I very much enjoyed reading Team of Rivals: The Political Genius of Abraham Lincoln. I posted a book review on my shelf over at Shelfari. My favorite passage in the book is an analysis the author, Doris Kearns Goodwin, does of Lincoln's resonant First Inaugural Address. Before introducing her analysis, Ms. Goodwin spends many previous pages tracing the development and boundaries of Lincoln's and William H. Seward's opinions on slavery. Seward phrases his abolition opinion as a response to a higher law that compels us to treat all people humanely. Lincoln phrases his anti-slavery opinion as a pragmatic fulfillment of the principles of equality enshrined in the Constitution. In the passage excerpted below, Ms. Goodwin lays out the language recommended by Seward side-by-side with the language Lincoln eventually chose. The texts are extremely similar, but the subtle differences exhibit important qualities of Lincoln: (1) his willingness to seek and embrace the advice of others; (2) his talent for effective eloquent communication as both a writer and editor; and (3) his confidence in adhering to the pragmatic idealism he believed in.

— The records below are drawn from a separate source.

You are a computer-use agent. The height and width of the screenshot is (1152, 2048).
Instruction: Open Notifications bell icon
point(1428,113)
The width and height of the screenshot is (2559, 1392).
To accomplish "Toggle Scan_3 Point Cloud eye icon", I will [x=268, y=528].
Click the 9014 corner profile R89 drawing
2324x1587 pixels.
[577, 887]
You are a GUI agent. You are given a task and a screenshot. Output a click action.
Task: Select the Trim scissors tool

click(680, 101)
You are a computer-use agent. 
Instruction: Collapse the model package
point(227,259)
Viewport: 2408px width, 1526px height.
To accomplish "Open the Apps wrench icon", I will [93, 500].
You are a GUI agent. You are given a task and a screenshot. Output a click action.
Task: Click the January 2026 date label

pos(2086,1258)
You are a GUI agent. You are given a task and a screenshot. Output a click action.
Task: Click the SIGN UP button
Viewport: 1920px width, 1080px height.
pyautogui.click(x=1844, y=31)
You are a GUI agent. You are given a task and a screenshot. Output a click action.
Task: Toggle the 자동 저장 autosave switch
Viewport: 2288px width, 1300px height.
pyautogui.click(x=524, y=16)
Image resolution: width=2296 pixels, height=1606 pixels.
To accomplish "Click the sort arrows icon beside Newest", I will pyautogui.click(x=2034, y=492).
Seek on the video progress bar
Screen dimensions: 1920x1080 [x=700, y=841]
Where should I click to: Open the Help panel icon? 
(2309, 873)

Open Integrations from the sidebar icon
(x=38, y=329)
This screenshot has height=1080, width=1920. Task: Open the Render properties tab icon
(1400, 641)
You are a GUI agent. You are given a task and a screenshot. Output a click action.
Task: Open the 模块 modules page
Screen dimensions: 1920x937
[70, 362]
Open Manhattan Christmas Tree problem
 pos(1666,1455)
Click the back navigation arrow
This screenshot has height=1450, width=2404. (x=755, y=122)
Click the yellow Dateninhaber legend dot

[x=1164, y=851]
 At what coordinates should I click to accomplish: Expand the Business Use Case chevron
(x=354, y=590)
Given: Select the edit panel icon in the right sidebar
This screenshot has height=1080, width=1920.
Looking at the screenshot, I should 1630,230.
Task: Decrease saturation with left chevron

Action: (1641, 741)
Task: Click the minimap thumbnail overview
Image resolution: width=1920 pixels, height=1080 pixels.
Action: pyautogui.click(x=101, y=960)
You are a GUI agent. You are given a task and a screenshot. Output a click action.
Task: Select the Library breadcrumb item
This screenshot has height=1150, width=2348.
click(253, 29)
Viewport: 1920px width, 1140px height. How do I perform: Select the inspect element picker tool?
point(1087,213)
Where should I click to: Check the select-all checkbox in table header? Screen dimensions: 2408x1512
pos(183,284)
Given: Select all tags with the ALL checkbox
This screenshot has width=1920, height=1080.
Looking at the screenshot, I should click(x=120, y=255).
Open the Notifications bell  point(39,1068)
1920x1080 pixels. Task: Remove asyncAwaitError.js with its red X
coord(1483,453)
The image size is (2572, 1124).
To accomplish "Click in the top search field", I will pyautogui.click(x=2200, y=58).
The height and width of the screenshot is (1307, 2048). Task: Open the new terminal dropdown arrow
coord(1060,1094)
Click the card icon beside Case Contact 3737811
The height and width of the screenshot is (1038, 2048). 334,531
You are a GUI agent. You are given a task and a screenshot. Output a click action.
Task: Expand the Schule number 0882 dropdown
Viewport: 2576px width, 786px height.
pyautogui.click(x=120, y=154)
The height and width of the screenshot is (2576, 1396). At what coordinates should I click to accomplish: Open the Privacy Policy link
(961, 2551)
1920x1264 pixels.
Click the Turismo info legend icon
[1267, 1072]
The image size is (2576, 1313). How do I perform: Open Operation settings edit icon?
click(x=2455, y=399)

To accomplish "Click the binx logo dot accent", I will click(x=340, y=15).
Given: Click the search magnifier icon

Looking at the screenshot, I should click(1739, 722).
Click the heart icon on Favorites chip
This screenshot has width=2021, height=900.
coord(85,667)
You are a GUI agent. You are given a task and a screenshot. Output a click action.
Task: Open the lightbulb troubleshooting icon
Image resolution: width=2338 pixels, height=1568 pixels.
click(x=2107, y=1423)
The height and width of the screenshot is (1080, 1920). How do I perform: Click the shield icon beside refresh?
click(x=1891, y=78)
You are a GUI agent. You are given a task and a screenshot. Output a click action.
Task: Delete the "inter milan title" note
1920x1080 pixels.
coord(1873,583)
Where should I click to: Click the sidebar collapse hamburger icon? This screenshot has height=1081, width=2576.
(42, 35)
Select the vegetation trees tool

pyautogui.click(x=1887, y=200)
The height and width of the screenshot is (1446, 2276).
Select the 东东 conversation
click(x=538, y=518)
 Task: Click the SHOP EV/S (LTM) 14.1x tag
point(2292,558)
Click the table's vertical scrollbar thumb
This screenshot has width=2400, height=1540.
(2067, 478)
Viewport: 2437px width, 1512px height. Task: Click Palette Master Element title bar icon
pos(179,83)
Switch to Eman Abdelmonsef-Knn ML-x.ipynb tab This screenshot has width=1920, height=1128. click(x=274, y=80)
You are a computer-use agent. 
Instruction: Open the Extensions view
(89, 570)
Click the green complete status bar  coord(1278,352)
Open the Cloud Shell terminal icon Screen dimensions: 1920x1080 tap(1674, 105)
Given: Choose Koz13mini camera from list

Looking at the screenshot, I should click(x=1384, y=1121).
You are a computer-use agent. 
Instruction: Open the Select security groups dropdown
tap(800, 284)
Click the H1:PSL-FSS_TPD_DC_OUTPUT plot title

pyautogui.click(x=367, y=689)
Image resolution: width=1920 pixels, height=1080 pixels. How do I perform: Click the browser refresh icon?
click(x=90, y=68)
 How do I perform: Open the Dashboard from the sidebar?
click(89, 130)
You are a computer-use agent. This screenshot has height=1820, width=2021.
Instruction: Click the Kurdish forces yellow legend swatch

Seward’s greatest contribution to the tone and substance of the inaugural address was in its conclusion. Lincoln’s finale threw down the gauntlet to the South: “With you, and not with me, is the solemn question of ‘Shall it be peace, or a sword?’” Seward recommended a very different closing designed “to meet and remove prejudice and passion in the South, and despondency and fear in the East. Some words of affection—some of calm and cheerful confidence.” He suggested two alternate endings. Lincoln drew upon Seward’s language to create his immortal coda.
Seward suggested: “I close. We are not we must not be aliens or enemies but fellow countrymen and brethren. Although passion has strained our bonds of affection too hardly they must not, I am sure they will not be broken. The mystic chords which proceeding from so many battle fields and so many patriot graves pass through all the hearts and all the hearths in this broad continent of ours will yet again harmonize in their ancient music when breathed upon by the guardian angel of the nation.”
Lincoln proceeded to recast and sharpen Seward’s patriotic sentiments into a concise and powerful poetry: “I am loath to close. We are not enemies, but friends. We must not be enemies. Though passion may have strained, it must not break our bonds of affection. The mystic chords of memory, stretching from every battle-field, and patriot grave, to every living heart and hearthstone, all over this broad land, will yet swell the chorus of the Union, when again touched, as surely they will be, by the better angels of our nature.” Most significant, Seward’s “guardian angel” breathes down on the nation from above; Lincoln’s “better angels” are inherent in our nature as a people.